僕はこの映画が大好きで、見る度に愛おしく感じてしまう。
森田芳光の劇場映画デビュー作。借金をして作ったそうだが、そういった悲愴感は微塵もなく、至る所を洒落のめした軽快な作品に仕上がっている。それにしても、無名の新人だった森田の作品に出演して、この映画の興行価値を上げた秋吉久美子は素晴らしい。彼女の貢献がなかったら、その後の森田映画は陽の目を見ていなかったかもしれない。そうすると日本映画の歴史も変わっていただろう。
冒頭の公園のベンチで語り合う恋人たちの台詞からして微妙なずれがあるが、そこに志ん魚(伊藤克信)が割り込んできて、彼女にいきなり「こんな男をやめて、僕と付き合いませんか」というナンセンスさ。

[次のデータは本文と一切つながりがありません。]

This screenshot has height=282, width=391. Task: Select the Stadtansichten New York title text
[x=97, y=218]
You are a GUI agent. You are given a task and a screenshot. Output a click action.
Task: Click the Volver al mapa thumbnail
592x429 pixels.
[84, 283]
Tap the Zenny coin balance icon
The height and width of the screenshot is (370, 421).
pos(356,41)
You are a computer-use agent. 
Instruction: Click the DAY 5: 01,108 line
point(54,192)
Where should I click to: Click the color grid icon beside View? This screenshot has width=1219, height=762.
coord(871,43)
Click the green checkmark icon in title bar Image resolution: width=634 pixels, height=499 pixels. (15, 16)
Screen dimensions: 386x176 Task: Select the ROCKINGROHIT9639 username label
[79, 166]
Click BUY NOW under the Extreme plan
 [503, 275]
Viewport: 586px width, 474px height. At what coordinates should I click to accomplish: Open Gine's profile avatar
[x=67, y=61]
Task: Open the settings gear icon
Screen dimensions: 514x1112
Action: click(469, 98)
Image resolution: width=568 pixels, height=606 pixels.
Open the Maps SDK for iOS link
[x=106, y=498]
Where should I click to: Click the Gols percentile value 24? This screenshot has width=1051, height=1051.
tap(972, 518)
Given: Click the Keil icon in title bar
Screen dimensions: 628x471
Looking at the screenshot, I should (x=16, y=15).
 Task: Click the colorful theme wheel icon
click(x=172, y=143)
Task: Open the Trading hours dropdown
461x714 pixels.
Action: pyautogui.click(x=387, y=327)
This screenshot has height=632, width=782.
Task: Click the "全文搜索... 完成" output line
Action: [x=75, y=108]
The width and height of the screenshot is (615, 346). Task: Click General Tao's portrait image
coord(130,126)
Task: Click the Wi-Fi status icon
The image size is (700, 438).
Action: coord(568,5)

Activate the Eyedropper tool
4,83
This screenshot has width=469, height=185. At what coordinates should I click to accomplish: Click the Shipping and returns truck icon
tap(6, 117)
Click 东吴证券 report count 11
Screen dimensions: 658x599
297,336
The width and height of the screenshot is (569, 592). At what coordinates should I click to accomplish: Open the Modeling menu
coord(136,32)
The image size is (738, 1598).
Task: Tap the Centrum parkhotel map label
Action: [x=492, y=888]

直ぐに恋人の結婚式で司会をする志ん魚とつながる怒涛の展開でメインタイトルが出るという見事なテンポ。
駆け出しの二つ目の落語家と彼の仲間たち、また彼と付き合うトルコ嬢、女子高落研の女の子との恋愛模様が描かれるが、何だか出てくる人皆が愛おしくなるような映画なんだ。所々で挿入されるギャグも秀逸で、森田の笑いのセンスが既に処女作で存分に発揮されている。
何と言っても素晴らしいのは、彼女の家で落語が下手だと言われて、失意のまま夜の東京の町を明け方までかけて横断する道中つけのシーンだ。今ではなくなってしまった風景もはさみながら、志ん魚は目の前に風景を口にしながらテクテク歩いていく。そして、その先で待っている女子高生の麻生えりかが言う「下手くそ」。いやー、実にいい。
そして、最初の方で流れる「彼女はムービング・オン」、ラストに流れる「シー・ユー・アゲイン雰囲気」(ともに尾藤イサオが歌う)が素晴らしい(両方とも、尾藤イサオゴールデン☆ベストに収録されています)。中でも、志ん米の真打昇進祝いのパーティーで、大勢がバカ騒ぎしていたのが、少しずつ人が減っていき、最後には誰もいなくなるというラストで流れる「シー・ユー・アゲイン雰囲気」は切ない。台詞はないが、仲間たちの笑い顔がそれぞれ映し出されるのも胸に沁みる。マイベストラストシーンである。